|
Para alcanzar esto es necesario lograr un diseño donde se use
la mínima energía para producir la iluminación con los parámetros requeridos de
visibilidad o de espectacularidad de la instalación y que ésta funcione el
tiempo para el cual fue diseñado. Es factible incorporar sistemas automáticos de
controles de niveles de iluminación unido al uso de la iluminación natural, el
uso de lámparas de alta eficiencia, luminarias con ópticas adecuadas, balastros
de alta frecuencia, etc. Finalmente el diseño debe considerar la necesidad de
minimizar los niveles de iluminación para las labores de limpieza y seguridad en
la instalación.
El mantenimiento contempla las labores de limpieza y reposición de las lámparas
y equipos defectuosos. Como el flujo de las lámparas se reduce con el tiempo
hasta llegar al tiempo útil de vida, es importante el uso, donde el acceso sea
difícil, de lámparas adecuadas con un funcionamiento más prolongado.

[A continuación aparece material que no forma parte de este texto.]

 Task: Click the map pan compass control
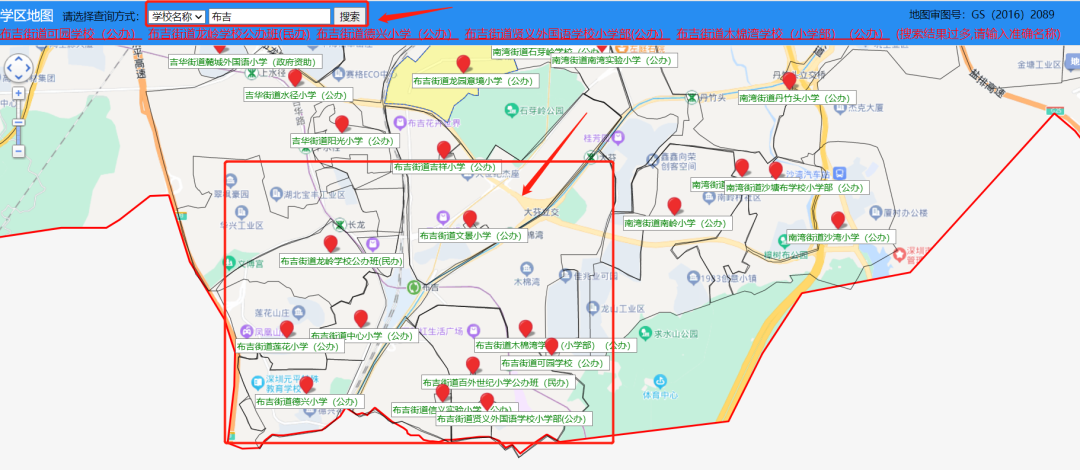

Este
aspecto también debe aplicarse a las ventanas y tragaluces que están en la misma
situación. Todo lo anterior debe ser previsto por el diseñador de iluminación en
conjunto con el equipo de mantenimiento de la instalación responsable de
mantener el diseño inicialmente concebido.

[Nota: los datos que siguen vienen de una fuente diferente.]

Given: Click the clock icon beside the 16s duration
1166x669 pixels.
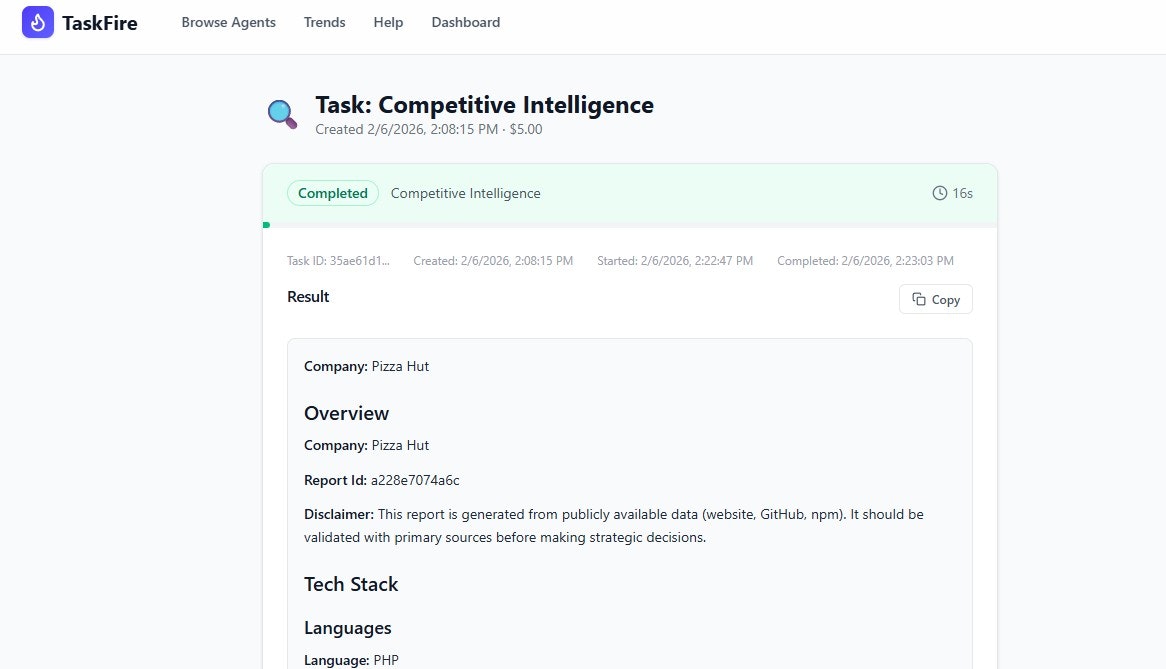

El costo capital de una instalación de este tipo es considerado alto, variando
en dependencia de la complejidad y calidad del equipamiento. También son
considerados altos los costos de operación que incluyen la energía, el
mantenimiento y la reposición de equipos y lámparas, que pudiera optimizarse
cumpliendo los puntos anteriormente explicados.
Conclusiones.
La luz natural es considerada por los artistas como la fuente luminosa más
apropiada para dar justicia a los colores, así como a las formas. Es por esta
razón que, después de decenios, la utilización de la luz natural juega un rol
principal en los museos, las galerías de arte y otros lugares de exposición. En
proyectos de este tipo, cuando se trata de aplicar la técnica de iluminación a
las obras de arte no existe en la actualidad praxis de métodos ó normas que no
sean algunas recomendaciones dadas por el ICOM o las sugerencias que hacen la
IES y CIE, útiles para evitar efectos perjudiciales en las obras. Cualquiera sea
la fuente de luz seleccionada, deben establecerse las medidas de protección
contra los factores que deterioran y disminuyen la conservación de las obras. De
vital importancia es el adecuado mantenimiento y reposición de las lámparas para
asegurar la continuidad del criterio inicial de diseño, aspecto que debe ser
concebido desde un principio y mantenido por el personal destinado a estas
funciones. (Fuente de la información: Ing. Alexis Alvarez Rodríguez.